A blog post written by Theo Keeler, Lead Developer

A great way to make interactives more engaging is by adding animation; making things move and react to the user organically rather than showing static output draws users into the interactive experience. The problem lies in implementing these animations in a way that ensures they’ll run well even on old devices, as we discovered while developing interactives for Astro 101: Black Holes.


We overcame these issues in a few different ways; firstly, in our animation design. Initial prototypes of the interactives featured lots of small, detailed animations on screen at once, but this quickly slowed to a crawl even on newer laptop computers - let alone older iPads! So our first task was to distil those animations into larger chunks that conveyed the same information, or eliminating them altogether; Removing a moving weather system on a planet here, making a space ship’s engine shoot fire all in a single line there. Simplifying the animations gave us a lot of performance back.
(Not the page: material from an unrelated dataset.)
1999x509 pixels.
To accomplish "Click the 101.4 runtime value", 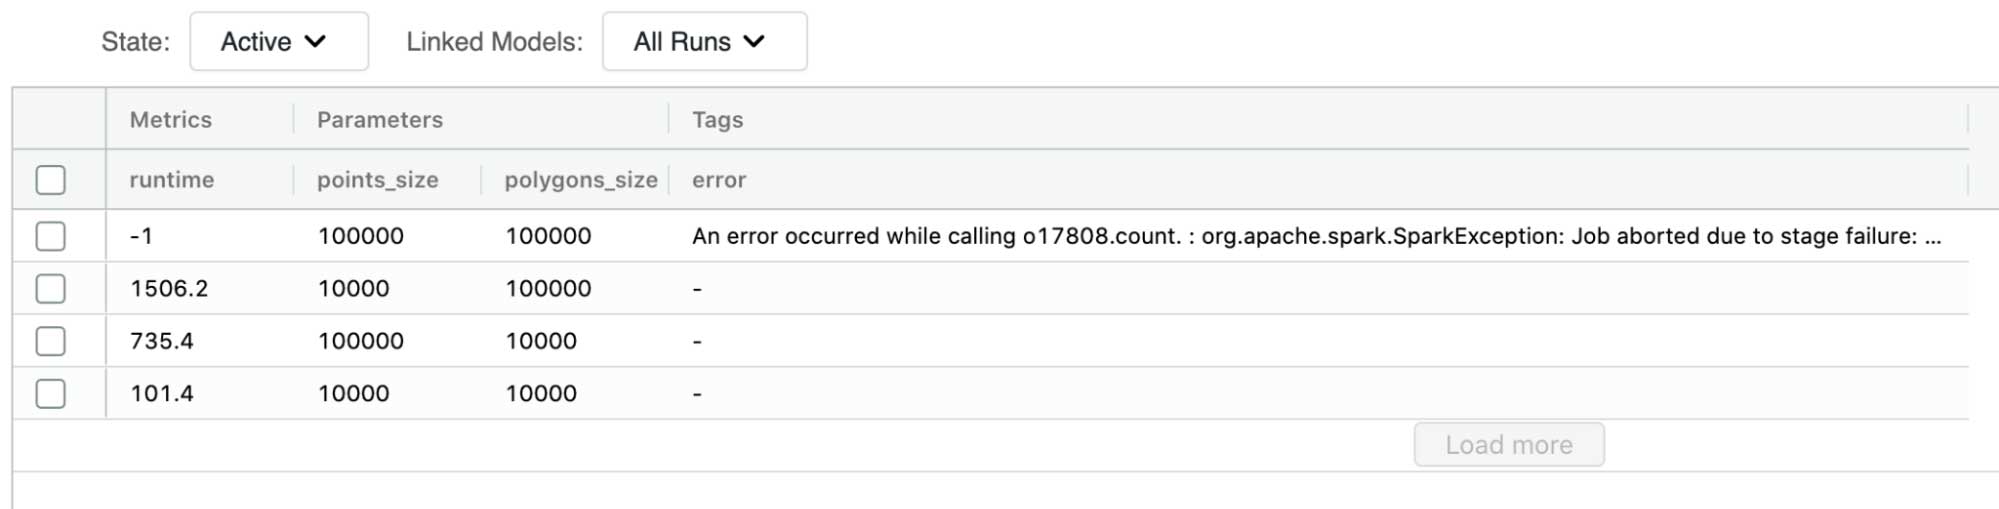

But, of course, eliminating all small details isn’t practical and it doesn’t look nearly as nice, so we got to step 2: moving big things to make it look like small things moved. Rather than animate each individual star in a moving starfield, for instance, we would instead draw all the stars on to a large rectangular block, and move that one block. While that might sound like it’s the same thing, on older systems it helped immensely as only one moving object (a bunch of stars stuck to a big bluish black thing) needed to be kept track of instead of 50 or 100 individual stars. This gave us a huge boost in performance, and let us restore some of the finer details we lost in the first optimization pass.


There were some technical considerations as well. We re-wrote all of our animations to purely use GPU-accelerated rendering on platforms that support it, using only CSS parameters like transform and opacity that can be hardware accelerated. This sped up overall animation, but left us with a small problem: when GPU accelerated animations started, there was a small hitch as the acceleration kicked in. Fortunately, we were able to flag all of our animating elements to precomposite (read: to “start” animating immediately rather than waiting for motion), removing the hitch and actually speeding animation a little further. While this did mean that target systems needed a little more video memory, we were able to carefully design our assets so that even our baseline system (a 6 year old tablet) could run the interactive happily.

So there you have it! With some careful design work and a little technical ingenuity, we were able to build some of our most animated interactives to date and make sure that those interactive experiences could be enjoyed by learners with a broad range of hardware.